### What this task involves:
In the quoted discussion about US measurement units below, why does the writer call the legal US definition of the inch as 2.54 cm exact? Answer in one to three sentences.

--- START OF Selected passage ---

John Chambers wrote:
>
> Bruce Olson writes:
> | John Chambers wrote:
> | > There was a rather funny NRP article in the late 80's about the
> | > non-celebration of the 100th anniversary of the US "going metric".
> | > They explained what they meant by this, of course, and in the process
> | > explained a lot about the peculiar understanding of the term
> | > "standard" in this country. It seems that, since the late 1880s, the
> | > legal US definition of the inch is 2.54 cm. That's exact, because it
> | > actually is the definition of "inch". Similarly, "pound" is defined
> | > as so many grams, and so on with other measurements.
> |
> | I don't think that is quite right. My recollection is that
> | 39.37 inches was one meter until some time in the 1970s.
> |
> | I was one of many scientists at the US National Bureau of
> | Standards who was appalled, to say the least, when the US
> | government decided to abandon their highly publicized campaign to
> | convert to metric. Much had already been done, at no small
> | expense, and had to be abandoned for an expensive reconversion
> | back to 'English' units [e.g., all the new gasoline/petrol pumps that
> | delivered in liters had to be abandoned, and old (US) gallon pumps
> | reinstalled].

--- END OF Selected passage ---
--- START OF Provided material ---

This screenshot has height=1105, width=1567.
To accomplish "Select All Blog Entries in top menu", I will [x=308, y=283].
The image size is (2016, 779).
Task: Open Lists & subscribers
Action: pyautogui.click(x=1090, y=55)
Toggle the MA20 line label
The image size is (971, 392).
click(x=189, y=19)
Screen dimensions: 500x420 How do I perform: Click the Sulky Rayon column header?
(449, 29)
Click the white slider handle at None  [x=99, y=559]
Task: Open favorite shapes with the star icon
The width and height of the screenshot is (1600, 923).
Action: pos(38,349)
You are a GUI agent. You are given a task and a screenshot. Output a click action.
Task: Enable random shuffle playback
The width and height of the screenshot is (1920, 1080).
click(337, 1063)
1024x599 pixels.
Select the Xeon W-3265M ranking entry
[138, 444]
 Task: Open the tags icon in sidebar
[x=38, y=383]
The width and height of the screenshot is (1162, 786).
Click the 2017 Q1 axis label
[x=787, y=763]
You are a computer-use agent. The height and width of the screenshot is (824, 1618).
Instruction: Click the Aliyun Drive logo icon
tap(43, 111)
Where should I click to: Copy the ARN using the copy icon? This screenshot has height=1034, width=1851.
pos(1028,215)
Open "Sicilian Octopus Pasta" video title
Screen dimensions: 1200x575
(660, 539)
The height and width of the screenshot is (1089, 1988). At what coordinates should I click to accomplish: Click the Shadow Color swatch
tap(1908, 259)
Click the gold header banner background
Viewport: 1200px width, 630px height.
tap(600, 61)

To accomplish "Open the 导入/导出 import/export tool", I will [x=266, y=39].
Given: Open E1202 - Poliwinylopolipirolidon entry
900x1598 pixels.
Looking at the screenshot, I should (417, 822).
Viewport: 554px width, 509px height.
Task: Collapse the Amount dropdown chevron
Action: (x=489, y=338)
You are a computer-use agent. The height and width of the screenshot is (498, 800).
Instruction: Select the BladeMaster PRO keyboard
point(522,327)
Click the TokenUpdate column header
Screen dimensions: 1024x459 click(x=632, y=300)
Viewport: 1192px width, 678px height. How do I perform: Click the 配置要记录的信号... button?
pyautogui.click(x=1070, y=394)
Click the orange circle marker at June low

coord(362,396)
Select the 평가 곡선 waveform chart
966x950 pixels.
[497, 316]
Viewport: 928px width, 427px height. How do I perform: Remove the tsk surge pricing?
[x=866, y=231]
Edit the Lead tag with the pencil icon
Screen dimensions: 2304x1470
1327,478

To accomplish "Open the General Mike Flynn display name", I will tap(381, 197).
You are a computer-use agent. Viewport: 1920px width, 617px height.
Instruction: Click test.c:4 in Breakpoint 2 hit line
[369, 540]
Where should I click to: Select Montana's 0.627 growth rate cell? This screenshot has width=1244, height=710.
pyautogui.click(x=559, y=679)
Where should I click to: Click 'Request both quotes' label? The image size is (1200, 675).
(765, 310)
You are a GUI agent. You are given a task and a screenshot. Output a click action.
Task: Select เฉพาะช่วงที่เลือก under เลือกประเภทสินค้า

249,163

--- END OF Provided material ---

### Answer:
It is exact because 2.54 cm is the legal definition of the inch itself.